- Dataset records
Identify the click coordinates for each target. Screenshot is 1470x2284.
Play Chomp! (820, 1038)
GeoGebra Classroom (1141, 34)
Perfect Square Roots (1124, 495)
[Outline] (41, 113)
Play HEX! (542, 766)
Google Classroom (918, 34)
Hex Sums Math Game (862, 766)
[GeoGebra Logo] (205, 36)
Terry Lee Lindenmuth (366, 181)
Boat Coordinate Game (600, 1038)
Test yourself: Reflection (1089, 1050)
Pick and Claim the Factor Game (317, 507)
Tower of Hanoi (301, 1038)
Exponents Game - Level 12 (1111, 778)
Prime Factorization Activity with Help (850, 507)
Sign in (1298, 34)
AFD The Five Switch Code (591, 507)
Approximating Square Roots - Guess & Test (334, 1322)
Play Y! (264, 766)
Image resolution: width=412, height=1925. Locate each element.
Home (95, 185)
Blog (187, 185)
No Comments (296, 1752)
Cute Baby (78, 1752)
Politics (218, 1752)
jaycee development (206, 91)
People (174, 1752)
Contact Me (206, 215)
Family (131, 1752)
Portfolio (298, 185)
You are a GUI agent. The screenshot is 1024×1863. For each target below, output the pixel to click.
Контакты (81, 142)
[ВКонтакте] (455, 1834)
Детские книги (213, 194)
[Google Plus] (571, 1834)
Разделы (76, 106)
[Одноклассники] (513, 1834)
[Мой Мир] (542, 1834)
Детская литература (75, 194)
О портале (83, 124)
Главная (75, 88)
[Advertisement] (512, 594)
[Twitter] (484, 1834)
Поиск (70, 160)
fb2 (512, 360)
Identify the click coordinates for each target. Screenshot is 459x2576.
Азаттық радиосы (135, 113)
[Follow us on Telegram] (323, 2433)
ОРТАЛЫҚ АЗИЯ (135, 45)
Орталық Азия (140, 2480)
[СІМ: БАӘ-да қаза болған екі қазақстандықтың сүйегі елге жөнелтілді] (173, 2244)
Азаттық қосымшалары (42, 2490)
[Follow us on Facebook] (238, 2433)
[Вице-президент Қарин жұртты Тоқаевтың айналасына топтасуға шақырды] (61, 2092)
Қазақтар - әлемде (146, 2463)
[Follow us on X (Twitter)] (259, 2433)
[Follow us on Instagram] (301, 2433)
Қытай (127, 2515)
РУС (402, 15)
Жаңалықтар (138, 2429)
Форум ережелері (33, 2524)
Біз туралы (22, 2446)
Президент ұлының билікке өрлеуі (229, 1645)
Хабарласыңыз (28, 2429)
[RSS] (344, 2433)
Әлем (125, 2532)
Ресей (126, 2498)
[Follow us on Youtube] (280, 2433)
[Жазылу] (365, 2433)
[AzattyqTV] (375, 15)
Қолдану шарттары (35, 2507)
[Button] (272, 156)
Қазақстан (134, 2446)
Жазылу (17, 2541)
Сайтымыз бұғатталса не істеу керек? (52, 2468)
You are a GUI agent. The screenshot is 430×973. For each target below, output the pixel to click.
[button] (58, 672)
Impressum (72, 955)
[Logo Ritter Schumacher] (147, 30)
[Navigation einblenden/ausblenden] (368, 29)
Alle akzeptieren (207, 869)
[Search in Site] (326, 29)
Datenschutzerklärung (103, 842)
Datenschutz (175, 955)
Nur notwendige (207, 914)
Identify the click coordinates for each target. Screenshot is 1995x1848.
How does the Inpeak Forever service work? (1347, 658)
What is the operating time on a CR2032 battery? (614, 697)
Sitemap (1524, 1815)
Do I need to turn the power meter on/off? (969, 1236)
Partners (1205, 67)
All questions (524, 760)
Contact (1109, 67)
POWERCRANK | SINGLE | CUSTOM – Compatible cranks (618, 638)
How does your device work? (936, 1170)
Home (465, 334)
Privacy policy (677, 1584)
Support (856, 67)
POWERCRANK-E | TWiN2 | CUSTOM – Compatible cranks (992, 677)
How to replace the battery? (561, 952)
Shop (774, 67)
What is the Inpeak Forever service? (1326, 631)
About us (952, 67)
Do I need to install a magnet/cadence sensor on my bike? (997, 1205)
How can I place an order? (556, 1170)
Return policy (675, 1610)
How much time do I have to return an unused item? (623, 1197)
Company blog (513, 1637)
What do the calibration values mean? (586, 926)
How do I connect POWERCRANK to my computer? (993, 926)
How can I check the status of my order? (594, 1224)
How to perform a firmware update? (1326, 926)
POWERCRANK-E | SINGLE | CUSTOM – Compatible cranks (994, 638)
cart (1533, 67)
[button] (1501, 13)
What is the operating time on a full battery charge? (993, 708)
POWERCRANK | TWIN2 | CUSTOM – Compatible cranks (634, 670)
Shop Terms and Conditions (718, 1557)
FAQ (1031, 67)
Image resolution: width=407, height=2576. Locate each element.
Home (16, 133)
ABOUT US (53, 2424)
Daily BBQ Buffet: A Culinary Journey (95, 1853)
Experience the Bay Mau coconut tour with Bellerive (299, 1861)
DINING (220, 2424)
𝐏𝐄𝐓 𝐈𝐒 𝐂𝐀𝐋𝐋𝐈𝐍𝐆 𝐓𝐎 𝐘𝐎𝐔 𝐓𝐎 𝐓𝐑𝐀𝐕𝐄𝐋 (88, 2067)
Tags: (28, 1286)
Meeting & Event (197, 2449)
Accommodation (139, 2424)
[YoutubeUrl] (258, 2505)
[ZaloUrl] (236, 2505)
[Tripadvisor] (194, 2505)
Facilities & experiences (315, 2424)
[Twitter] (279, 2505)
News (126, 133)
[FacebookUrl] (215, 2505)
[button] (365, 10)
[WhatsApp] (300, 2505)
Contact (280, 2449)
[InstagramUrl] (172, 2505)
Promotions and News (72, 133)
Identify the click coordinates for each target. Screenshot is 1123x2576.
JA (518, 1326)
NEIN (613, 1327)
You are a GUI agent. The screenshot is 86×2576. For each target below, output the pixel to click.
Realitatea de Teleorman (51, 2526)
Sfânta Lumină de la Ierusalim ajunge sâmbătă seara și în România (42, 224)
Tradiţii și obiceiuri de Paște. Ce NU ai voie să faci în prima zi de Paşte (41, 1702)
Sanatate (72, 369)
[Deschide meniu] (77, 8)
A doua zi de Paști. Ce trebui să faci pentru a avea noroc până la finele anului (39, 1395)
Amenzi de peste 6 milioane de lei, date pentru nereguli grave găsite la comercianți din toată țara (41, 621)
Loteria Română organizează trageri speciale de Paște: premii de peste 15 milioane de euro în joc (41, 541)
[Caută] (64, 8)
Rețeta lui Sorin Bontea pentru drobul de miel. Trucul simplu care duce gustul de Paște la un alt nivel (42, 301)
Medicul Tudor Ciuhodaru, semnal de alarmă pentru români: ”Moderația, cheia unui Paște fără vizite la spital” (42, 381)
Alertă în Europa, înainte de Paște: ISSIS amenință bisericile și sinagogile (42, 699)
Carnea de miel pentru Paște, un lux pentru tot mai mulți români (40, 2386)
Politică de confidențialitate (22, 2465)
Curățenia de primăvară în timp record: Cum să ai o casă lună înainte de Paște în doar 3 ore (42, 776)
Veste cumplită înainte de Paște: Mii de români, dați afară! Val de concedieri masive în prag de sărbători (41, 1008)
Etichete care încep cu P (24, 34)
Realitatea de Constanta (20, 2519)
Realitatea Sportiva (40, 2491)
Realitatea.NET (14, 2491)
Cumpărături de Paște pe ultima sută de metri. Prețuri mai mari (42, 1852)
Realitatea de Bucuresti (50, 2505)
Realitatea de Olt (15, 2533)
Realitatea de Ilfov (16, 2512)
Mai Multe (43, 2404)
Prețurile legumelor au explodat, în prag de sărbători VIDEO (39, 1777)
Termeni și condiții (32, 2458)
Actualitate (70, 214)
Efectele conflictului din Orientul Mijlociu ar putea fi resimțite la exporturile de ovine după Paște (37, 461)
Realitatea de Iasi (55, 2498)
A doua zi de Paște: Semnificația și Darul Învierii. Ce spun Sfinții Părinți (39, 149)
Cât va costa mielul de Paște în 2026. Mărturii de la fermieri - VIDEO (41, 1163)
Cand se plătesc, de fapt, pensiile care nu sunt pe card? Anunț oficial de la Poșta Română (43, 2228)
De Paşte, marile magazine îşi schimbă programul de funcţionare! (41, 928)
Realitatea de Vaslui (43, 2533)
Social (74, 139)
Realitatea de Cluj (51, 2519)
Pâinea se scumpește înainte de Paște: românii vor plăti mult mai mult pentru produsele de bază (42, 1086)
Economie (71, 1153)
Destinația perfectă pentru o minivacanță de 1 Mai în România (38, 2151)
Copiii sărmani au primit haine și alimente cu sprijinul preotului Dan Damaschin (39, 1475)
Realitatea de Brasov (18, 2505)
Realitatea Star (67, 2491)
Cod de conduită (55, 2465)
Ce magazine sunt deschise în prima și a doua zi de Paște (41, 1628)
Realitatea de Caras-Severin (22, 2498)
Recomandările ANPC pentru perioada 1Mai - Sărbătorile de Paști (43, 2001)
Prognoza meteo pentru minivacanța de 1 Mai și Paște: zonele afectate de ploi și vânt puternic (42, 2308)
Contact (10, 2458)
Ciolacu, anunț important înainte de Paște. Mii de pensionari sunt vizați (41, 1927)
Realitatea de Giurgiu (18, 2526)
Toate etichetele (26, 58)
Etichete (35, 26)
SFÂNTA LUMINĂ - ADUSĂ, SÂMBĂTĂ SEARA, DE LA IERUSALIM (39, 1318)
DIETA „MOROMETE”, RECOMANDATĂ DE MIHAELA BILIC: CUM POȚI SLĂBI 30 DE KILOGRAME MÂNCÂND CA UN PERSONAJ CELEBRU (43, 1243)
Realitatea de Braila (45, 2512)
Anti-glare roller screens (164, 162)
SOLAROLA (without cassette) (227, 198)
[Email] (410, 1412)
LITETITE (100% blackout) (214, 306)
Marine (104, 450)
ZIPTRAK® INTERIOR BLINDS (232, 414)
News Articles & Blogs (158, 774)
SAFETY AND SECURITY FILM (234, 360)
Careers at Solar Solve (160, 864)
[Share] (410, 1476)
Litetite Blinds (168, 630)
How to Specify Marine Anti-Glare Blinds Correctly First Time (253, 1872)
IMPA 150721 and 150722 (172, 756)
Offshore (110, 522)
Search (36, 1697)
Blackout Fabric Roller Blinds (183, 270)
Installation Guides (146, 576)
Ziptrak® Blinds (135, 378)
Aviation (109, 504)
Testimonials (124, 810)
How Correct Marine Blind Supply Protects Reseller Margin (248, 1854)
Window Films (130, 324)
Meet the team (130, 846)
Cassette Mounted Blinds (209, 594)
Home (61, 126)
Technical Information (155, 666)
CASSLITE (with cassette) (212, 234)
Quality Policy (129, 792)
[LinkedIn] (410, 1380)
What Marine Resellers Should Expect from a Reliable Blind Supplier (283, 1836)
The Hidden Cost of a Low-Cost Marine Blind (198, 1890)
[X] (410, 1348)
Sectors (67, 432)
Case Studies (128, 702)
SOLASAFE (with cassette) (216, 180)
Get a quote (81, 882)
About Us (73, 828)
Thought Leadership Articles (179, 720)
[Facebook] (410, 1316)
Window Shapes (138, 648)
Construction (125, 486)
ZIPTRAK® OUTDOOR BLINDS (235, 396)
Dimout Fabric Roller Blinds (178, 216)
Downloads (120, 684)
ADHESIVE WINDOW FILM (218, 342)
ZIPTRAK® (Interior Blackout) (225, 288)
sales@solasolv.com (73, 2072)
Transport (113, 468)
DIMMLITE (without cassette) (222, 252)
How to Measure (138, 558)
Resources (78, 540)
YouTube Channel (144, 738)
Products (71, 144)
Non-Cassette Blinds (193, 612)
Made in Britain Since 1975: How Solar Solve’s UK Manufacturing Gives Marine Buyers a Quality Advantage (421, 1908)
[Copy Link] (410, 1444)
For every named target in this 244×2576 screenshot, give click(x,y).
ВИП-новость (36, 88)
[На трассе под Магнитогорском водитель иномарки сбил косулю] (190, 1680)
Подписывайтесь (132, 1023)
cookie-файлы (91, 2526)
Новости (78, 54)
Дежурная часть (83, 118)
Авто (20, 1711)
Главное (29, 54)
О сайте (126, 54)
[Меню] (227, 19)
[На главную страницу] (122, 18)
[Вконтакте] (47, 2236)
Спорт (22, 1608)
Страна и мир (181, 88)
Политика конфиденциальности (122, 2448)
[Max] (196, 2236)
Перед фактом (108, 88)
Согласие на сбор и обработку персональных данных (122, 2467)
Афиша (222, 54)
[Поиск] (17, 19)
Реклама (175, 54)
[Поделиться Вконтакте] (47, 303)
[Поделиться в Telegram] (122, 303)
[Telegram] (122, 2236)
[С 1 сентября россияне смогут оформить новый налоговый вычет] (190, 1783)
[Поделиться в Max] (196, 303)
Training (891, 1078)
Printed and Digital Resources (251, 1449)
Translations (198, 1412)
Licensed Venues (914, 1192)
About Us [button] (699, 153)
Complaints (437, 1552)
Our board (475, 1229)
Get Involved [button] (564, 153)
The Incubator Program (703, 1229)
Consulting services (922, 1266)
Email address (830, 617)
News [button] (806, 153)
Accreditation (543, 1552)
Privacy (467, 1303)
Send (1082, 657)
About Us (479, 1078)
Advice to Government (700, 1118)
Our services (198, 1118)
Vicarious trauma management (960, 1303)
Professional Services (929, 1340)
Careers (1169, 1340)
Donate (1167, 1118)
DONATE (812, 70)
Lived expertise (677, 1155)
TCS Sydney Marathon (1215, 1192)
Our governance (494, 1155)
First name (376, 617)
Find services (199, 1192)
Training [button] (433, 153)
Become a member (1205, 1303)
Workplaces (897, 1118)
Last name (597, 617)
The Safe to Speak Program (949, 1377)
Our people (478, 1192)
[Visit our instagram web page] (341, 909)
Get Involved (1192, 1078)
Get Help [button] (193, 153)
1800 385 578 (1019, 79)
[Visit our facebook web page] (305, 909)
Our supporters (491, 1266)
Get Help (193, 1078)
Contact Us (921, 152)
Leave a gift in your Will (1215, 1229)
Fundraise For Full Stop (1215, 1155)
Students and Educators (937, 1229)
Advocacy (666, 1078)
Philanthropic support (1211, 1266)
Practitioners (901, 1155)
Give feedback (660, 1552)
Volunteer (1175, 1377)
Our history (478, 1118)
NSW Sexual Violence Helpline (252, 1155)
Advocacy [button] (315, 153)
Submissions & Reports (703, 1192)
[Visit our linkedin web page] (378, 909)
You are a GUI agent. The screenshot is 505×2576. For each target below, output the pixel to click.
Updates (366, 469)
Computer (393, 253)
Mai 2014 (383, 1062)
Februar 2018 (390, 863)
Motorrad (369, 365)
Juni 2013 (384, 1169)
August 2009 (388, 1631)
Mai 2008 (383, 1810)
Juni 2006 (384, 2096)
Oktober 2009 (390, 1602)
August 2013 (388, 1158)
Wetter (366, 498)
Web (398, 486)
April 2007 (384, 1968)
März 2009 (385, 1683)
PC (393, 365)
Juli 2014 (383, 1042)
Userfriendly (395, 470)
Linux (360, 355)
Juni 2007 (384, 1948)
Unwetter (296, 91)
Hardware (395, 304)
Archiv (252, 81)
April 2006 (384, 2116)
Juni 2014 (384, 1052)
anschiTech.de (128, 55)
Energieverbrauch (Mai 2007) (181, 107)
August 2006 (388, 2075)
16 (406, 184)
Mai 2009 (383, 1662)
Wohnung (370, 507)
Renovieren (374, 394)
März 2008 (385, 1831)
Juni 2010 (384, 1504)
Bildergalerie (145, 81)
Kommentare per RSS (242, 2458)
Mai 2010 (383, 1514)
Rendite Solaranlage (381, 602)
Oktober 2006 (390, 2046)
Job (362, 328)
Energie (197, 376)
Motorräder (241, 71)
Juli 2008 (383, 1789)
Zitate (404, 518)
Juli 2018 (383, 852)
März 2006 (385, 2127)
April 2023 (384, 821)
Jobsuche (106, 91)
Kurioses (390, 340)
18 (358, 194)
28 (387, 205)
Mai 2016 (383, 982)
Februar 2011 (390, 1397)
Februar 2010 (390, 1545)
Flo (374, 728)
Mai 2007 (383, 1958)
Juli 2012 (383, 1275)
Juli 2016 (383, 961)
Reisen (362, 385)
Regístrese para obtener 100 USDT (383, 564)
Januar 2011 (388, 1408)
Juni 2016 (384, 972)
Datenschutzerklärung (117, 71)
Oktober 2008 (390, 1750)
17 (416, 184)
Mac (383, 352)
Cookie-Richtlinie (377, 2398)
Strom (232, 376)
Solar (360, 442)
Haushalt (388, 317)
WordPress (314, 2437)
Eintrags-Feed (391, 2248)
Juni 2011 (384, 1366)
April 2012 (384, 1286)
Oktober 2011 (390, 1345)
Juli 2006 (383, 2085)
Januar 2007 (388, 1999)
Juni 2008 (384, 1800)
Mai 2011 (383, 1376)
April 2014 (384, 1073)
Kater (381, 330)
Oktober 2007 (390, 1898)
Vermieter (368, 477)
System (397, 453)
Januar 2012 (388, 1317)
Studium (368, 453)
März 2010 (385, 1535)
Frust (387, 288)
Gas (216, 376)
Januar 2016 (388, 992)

- Your instructions
Each line of the material that contains "agent" is to be counted, and only the total stated.

- Exercise output
4